The excitement was writ large on the boys' faces as they toured the new block of classrooms, made from concrete block and brick. It was quite an upgrade from the straw-roofed, reed-walled structure they had been using. The students now have the opportunity to develop the gifts God gave them in a proper school.
They'll need that extra boost in Malawi. It's a country where more than half the country lives in poverty, ranked 174 out of 189 countries on the UN's Human Development Index. 80 percent of the population depends on agriculture, making the economy particularly vulnerable to weather crises.

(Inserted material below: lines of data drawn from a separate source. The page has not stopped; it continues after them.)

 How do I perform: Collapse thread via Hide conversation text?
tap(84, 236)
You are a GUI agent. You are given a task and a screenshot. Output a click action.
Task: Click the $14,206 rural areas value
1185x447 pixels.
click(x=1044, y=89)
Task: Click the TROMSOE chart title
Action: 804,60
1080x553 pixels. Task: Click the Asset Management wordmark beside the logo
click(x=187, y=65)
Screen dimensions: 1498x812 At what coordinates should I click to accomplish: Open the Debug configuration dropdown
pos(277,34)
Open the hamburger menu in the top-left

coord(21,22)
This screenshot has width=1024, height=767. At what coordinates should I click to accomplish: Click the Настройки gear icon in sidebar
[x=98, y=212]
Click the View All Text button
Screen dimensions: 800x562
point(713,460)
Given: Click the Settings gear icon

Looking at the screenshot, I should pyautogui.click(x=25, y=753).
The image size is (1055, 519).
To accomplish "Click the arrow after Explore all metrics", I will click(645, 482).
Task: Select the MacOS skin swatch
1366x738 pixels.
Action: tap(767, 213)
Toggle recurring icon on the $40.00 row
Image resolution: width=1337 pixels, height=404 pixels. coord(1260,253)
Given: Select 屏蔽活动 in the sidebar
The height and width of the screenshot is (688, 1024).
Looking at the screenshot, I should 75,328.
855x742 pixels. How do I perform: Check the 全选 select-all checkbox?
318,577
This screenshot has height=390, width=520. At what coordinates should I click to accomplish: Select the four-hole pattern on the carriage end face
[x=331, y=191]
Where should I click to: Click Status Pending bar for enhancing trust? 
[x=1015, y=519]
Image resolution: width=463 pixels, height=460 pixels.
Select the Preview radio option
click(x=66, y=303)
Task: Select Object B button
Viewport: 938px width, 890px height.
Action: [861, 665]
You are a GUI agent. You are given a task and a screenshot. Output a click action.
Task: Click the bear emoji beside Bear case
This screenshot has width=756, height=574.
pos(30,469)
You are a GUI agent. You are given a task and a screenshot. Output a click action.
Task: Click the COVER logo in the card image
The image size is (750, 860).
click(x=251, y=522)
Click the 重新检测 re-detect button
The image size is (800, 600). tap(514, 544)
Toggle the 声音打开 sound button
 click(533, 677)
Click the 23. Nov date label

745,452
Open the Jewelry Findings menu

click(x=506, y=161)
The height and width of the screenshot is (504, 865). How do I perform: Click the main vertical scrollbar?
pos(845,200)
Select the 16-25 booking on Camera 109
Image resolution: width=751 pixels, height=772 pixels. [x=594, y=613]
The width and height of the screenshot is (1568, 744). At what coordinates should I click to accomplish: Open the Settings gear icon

In March of 2023, Cyclone Freddy barreled across the Indian Ocean, travelling 5,000 miles, hitting the island countries of Madagascar and Reunion, before turning and hitting the African mainland. Cyclone Freddy lasted a record thirty-eight days.
It dropped six months' worth of rain on the southern, most densely populated area of Malawi, in just six days triggering mudslides and floods that killed more than 1,200 people and displaced over 650,000. More than two million farmers lost their crops, which equates to more than half of the farming population. It may be years before the land is able to yield crops due to the loss of topsoil. It's estimated that 1.4 million livestock were drowned, starved, or lost.
Archbishop George Tambala of Lilongwe said at the time, "Faced with this tragedy, people have not lost faith and hope. The faithful are coming to Mass even more than before the tragedy caused by the cyclone. They seek comfort from our priests but most of all they offer themselves to help others. I have discovered how most people care about being supportive of one another. There are families sharing what little they have; women joining together to cook food for those who have nothing."
On December 6, I'll be a member of a TPMS delegation who will meet with Archbishop Tambala before we head to the devastated south. There, we'll offer our solidarity in faith, pray with those we meet, and deliver aid that you -- our donors -- have so generously provided.
Please pray for Malawi as they struggle to recover.
- Maureen Crowley Heil is Director of Programs and Development for the Pontifical Mission Societies, Boston.